What are the opening hours and entry fee for Wat Phra Kaew Don Tao Suchadaram?

It's open daily, roughly 06:00–18:00. Thais enter free, foreigners pay around 20 THB, and one ticket covers both the Don Tao side and the adjoining Wat Suchadaram. The museum may close earlier in the afternoon.

What are the must-see highlights inside the temple?

The golden Phra Borommathat Don Tao chedi — white base, gold spire, around 50 metres tall — the teak Mandalay-Burmese mondop with its seven-tiered roof, and the Reclining Buddha viharn, plus the Lanna Museum that holds many old Lanna pieces.

Why is this temple connected to the Emerald Buddha?

The temple once enshrined the Emerald Buddha for about 32 years during the 14th–15th century, before it was moved on elsewhere and finally enshrined in Bangkok. The temple's name comes from the legend of Lady Suchada, who found an emerald inside a watermelon.

Is the temple far from central Lampang, and how do you get there?
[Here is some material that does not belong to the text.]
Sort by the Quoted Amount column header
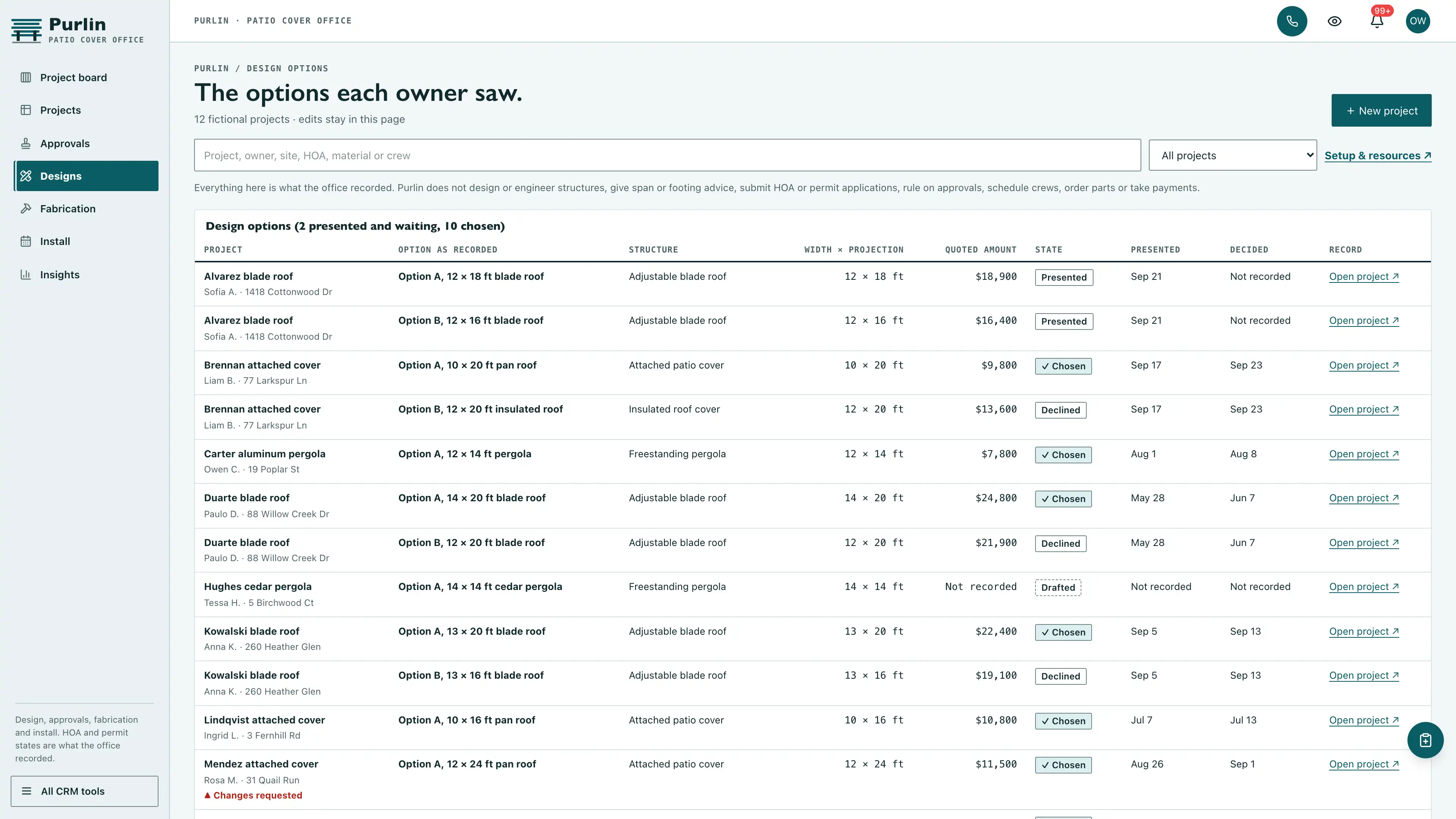This screenshot has width=1456, height=819. click(981, 249)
It's not far — it's on the Wiang Nuea side by the Wang River, only about 5–10 minutes from the city centre by car or horse cart, with a car park inside. Seeing it all takes about an hour.

What time of day is best to visit?

Morning, 7–9 am, is best — cool air, fewer people, and the slanting sun lighting the golden chedi. Late afternoon before closing, when the light turns warm, is also good. Avoid midday, since the temple grounds are open and exposed, the heat is strong, and photos are hard.